Third permanent bridge in Budapest and the first that was designed by Hungarians.
It is the shortest bridge that crosses the main branch of the Danube.
It was completed in 1896, that is the Hungarian Millennium.
Because the bridge was an important one for transportation, it was strategically bombed by the Allies in WWII. Only the middle of the Liberty Bridge was blown up, but it still became unusable.
The bridge was soon fixed and slightly remodeled into the more industrial green bridge today and renamed after the liberation from the Nazis.
Besides of its green color and the evening lights of the bridge, the coolest part is definitely are the four falcons of the Turul statues on the top of each major pillar.
These statues mirror the one that can be found at the Buda Royal Palace and is a symbol of national pride.
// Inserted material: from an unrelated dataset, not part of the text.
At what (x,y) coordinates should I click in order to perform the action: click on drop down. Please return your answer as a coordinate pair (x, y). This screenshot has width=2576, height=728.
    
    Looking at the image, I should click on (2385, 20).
Elizabeth Bridge was named after Queen Elizabeth, wife of Francis Joseph I. Elizabeth – who was beloved by Hungarians – was assassinated in Geneva in 1898.
The bridge was inaugurated in 1903 and it had an eclectic style.
Elizabeth Bridge was also blown up during WWII by the Germans in 1945. Explosives were placed in chain-lockers on the Buda end but only the southern one exploded. Unfortunately the bridge contorted and deformed so much that it became just a mess of chains. The Pest side part remained and became a sad sight.
Elizabeth Bridge wasn’t replaced for a long time.
Elizabeth Bridge today
This snow white cable bridge is the only modern bridge in downtown.
Its two towers are joined by suspension cables. The vertical suspenders are kept in place by the weight of the bridge.
On the Pest side of Elizabeth Bridge stands the most ancient church of Budapest, while Ferenciek square is just a few minutes walking away.
On the Buda side Gellért Hill is right at the foot of the bridge.
Two baths – Rác and Rudas – can also be found here.
Some other bridges
Originally it was built between 1933-1937 to lead from the Grand Boulevard to the south side of Buda.
Árpád Bridge (1950)
The busiest bridge of all, it carries 150,000 vehicles daily. It crosses Pest and Buda at the north side of Margaret island.
Rákóczi Bridge (1992-1995)
Originally it was named after its location (Lágymányosi Bridge) but it was renamed in 2011.
It has a special lighting system with plastic mirrors that disperses the light evenly along the entire surface of the bridge.
With its 1862 meters, it is the longest bridge in Budapest. It was built between 2006 and 2008.
It connects the northern districts of Budapest.
Its highest point reaches 120 meters.
In 2006 there was a public online poll to find the perfect name for the bridge.
Stephen Colbert American comedian asked his viewers to vote on him.
He got 17 million votes, that was even more than the votes on Chuck Norris.
Fortunately, there is a Hungarian law that states that a bridge can only be named after someone who is already deceased.
For Colbert, this cost was too much.
The bridges of Budapest and the WW2
The retreating German army blew up all of the Danube bridges at the end of WW2.
After the bridges collapsed, temporary bridges were set up until their rebuild.
The Chain Bridge was substituted by Kossuth Bridge (there is a memorial plaque where this bridge once stood), while Margaret Bridge was substituted by Manci Bridge (this cute name is the equivalent of Maggie) and Elisabeth Bridge was replaced by Böske Bridge (nickname of Elisabeth).
Because I really do not want to end this post with negative feelings, here is a video showing us what NOT TO DO on any of our bridges.
This is not proper use of the bridges, for sure. 😃
I hope that after reading these interesting facts about the bridges in Budapest you will be able to enjoy not only their sight but you will also understand better what they mean to us.